The four good friends go together to Walt’s woodshop to pick out the boards. They’re looking for cedar, and as they search through the lumber Walt reminds them they don’t need to nail or peg or screw the coffin together, they can just use glue. One of the good friends, Mark, doesn’t like that idea. It’s practical, he says, but a coffin isn’t about being practical, it’s about respect. It’s about being respectful and giving someone a good-looking send-off, the one they deserve.
A sweet-smelling send-off, says Joe, pressing his nose to the cedar.
Otherwise, says Andrew, we’d just wrap you up in a sheet.
They find the boards they want and load them into the truck. Mark’s dog Spud, part beagle, part dachshund, part whirling dervish, stands up tall in the back. Time for a lie-down, says Walt, and off they go, dog ears flapping in the wind.
I wasn’t part of this story. I was only the ears to hear it. But who can’t picture it? The four friends, Walt, Mark, Joe and Andrew, enacting the rituals of friendship, so close to kinship at times. When there are tasks to do, they do them. When there are feelings to express, they find their way to them. Kindness isn’t a word they’re comfortable with, but they know about giving.

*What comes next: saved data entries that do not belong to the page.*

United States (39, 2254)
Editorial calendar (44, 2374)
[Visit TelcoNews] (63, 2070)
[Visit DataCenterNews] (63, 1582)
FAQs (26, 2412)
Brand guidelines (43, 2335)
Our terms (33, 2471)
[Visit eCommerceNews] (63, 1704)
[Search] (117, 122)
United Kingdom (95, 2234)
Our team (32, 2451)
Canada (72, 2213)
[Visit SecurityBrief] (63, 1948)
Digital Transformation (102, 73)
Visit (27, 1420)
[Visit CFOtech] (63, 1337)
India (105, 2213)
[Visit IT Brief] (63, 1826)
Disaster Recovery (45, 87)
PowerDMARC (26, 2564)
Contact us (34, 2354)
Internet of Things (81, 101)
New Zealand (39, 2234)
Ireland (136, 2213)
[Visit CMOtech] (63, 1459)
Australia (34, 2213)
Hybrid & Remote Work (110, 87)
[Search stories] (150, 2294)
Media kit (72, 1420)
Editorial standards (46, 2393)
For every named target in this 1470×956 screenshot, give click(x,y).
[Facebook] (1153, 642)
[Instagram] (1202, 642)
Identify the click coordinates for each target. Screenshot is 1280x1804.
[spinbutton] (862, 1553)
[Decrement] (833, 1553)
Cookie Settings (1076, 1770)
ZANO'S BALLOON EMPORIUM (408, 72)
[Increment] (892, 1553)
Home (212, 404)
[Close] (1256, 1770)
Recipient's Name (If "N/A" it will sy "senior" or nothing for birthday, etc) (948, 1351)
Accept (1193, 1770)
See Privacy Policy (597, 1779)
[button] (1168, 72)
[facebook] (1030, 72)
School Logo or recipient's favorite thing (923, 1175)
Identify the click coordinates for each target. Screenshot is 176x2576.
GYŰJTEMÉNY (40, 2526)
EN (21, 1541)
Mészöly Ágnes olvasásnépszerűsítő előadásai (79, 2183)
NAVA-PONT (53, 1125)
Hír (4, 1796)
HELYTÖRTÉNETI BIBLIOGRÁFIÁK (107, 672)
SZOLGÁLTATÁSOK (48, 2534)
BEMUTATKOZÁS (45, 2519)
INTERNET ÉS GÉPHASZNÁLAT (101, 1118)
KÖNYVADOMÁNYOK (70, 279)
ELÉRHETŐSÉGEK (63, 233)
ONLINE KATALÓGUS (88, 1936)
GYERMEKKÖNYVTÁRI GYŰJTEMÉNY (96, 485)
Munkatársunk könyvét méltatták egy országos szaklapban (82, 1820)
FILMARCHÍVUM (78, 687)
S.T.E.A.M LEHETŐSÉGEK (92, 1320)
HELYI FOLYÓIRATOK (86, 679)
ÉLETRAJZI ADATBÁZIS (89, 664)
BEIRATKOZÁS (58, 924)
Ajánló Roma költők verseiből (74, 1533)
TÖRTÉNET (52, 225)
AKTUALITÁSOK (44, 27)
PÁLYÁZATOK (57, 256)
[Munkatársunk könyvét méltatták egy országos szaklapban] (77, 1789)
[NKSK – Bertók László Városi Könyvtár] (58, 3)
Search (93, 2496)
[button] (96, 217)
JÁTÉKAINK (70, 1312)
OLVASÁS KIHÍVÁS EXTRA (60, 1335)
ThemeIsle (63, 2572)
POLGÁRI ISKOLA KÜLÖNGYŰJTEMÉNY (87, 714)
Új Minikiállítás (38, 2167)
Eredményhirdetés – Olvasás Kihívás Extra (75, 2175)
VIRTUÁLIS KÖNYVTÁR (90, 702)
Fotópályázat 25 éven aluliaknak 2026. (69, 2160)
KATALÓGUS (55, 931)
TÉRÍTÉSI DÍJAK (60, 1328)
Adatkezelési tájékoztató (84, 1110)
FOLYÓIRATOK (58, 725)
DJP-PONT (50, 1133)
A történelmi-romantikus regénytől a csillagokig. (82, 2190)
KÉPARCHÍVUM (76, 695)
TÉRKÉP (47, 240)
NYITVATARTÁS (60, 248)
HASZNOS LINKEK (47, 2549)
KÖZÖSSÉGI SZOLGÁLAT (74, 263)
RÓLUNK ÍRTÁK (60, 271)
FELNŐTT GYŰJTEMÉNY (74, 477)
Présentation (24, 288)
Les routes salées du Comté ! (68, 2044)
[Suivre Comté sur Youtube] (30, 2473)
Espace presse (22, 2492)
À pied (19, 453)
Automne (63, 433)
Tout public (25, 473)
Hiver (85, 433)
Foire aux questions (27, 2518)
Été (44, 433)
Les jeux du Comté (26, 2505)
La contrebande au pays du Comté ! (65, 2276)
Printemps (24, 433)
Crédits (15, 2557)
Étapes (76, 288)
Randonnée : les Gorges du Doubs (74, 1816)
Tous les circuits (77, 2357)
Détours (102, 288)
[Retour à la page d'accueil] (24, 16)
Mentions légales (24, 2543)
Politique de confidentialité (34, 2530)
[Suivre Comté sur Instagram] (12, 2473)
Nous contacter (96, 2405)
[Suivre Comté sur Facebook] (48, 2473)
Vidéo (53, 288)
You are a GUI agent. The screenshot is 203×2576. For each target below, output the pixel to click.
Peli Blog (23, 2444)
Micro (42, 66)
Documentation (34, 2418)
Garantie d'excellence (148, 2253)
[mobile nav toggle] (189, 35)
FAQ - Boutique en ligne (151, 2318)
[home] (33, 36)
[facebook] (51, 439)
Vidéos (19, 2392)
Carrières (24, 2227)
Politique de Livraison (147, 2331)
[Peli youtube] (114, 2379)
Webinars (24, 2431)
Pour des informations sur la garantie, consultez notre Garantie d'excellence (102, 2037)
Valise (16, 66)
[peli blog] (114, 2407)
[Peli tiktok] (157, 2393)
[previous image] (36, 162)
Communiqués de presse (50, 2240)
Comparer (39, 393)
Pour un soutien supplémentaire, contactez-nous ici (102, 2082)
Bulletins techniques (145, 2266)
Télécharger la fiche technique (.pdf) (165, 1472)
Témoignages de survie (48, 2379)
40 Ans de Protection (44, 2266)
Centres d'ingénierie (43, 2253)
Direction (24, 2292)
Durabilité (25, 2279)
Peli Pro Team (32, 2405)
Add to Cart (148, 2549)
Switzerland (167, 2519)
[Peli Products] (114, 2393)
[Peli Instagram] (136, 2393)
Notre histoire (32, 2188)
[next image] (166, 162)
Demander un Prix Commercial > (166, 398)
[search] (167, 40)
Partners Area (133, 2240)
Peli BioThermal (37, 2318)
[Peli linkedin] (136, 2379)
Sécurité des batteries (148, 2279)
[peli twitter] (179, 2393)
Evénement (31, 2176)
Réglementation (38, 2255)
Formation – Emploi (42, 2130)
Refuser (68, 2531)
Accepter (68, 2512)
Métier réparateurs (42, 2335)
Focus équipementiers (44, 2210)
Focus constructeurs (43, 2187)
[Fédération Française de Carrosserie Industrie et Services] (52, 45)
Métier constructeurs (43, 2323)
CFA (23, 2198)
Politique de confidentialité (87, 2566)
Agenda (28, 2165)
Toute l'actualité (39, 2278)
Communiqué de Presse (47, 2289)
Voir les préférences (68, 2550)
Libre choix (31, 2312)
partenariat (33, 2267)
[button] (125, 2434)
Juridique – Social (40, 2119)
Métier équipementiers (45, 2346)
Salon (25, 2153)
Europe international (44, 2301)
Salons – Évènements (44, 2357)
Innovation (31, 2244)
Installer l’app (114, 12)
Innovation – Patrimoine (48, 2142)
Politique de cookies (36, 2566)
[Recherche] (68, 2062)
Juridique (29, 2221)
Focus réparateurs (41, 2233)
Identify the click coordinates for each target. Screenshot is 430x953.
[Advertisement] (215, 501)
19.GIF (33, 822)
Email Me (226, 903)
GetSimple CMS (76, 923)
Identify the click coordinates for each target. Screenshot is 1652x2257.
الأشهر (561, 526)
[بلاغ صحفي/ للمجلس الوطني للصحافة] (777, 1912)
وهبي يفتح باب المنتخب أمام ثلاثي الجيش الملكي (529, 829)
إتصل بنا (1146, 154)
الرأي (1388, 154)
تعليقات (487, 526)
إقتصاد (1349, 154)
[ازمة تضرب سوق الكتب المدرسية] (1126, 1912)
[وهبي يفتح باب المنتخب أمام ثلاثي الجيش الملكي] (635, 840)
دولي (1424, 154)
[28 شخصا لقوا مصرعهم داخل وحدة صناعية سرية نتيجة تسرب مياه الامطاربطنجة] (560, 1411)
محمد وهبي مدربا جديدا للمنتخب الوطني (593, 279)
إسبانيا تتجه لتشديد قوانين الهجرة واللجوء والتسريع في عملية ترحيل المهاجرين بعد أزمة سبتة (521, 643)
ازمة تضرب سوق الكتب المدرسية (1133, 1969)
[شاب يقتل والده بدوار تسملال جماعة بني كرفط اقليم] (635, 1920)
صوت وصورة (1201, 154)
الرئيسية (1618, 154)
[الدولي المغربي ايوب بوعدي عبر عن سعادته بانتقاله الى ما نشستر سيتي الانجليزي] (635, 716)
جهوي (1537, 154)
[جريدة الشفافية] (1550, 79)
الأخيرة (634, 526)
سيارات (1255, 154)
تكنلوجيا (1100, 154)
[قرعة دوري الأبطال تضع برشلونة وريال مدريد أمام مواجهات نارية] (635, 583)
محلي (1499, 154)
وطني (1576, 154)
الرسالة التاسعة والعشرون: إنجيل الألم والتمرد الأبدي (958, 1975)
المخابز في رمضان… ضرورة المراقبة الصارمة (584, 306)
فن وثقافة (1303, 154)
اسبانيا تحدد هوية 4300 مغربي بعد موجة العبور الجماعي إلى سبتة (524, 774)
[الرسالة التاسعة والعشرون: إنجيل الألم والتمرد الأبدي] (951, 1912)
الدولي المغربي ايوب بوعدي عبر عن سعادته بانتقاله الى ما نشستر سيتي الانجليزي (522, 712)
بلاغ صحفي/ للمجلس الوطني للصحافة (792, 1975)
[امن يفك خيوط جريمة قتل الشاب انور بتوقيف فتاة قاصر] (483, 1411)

I picture Mark planing the wood for his friend’s last enclosure. He’s old-school and he’ll use pegs and Walt will be pleased with the look of that. Though suddenly he wonders if his friend will come and see the coffin before he’s placed inside it. Maybe it’s bad luck, he thinks. Maybe it’s not so different than the wedding-day custom of not seeing your bride, not until you lift her veil at the altar. That always seemed silly, old-fashioned. Did anyone do that anymore? But coffins are old-fashioned. They have six sides, they’re not easy to make. A casket only has four. No one even says the word “coffin” in these modern times. It’s a word that frightens people, it reminds them of death. Yet it means “little basket.” Mark likes that. He’s making Walt’s little basket. Walt is losing a pound a day and suddenly Mark wonders if he should go and measure him. He doesn’t want the coffin to make his friend look small or insubstantial. He planes away, thinking about Walt and the fish they’ve chased and sometimes caught, and their mutual love of boats and, he’d have to say, yes, wood. The grain of the wood. And especially this wood. It curls away beneath his hands and he thinks again of all he doesn’t know about the customs of death, and how he, like Walt, doesn’t know how to do his own dying. But he’s learning. With every sweep of the plane, he’s learning. They’re all learning, and right now, because Walt’s going first, they’re learning from Walt.